Goldausblick bis Q1/2027:
Eine turbulente Entwicklung hin zu einer neuen Basis
April 2027
Im Januar 2026 verzeichnete Gold den größten monatlichen Anstieg seit September 1999, bevor es im März 2026 den stärksten monatlichen Absturz seit Juni 2013 hinnehmen musste. Daher war das erste Quartal des Jahres 2026 für das Edelmetall außergewöhnlich ereignisreich.
Unserer Ansicht nach befindet sich Gold auf dem Weg zu einem neuen, höheren „Steady State“ bzw. Gleichgewichtszustand, gestützt durch eine sich verbreiternde Anlegerbasis. Chinesische Versicherungsgesellschaften, indische Pensionsfonds und Emittenten digitaler Assets wie Tether stellen relativ neue Nachfragquellen dar. Gleichzeitig haben die Zuflüsse in Gold-ETFs (börsengehandelte Fonds) sowohl in China als auch in Indien im vergangenen Jahr deutlich zugenommen.

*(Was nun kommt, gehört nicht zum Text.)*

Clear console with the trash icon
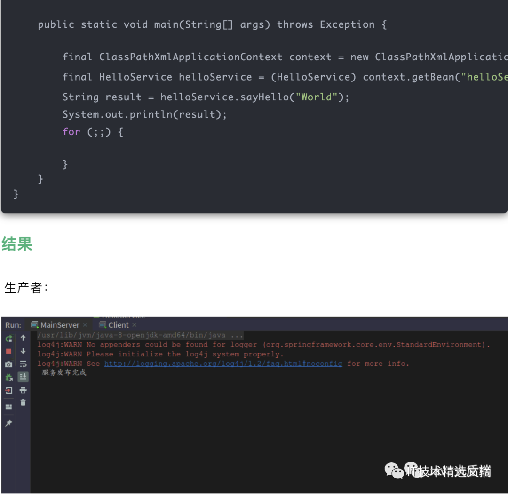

Die Phase bis zur Herstellung dieses neuen Gleichgewichts dürfte weiterhin von Schwankungen geprägt sein. Allerdings deutet es auch darauf hin, dass sich der Goldpreis letztendlich auf einem höheren Niveau einpendeln könnte. Für langfristig orientierte Anleger können Phasen der Volatilität daher eher Chancen statt Risiken bieten.
Vor diesem Hintergrund ist die Modellprognose des Goldpreises eine besondere Herausforderung. Folglich betrachten wir die aus unserem traditionellen Rahmen abgeleiteten Prognosen als Ausgangsbasis, wobei Aufwärtspotenzial durch strukturelle Verschiebungen in der Nachfrage besteht und gleichzeitig mit erhöhter Volatilität zu rechnen ist.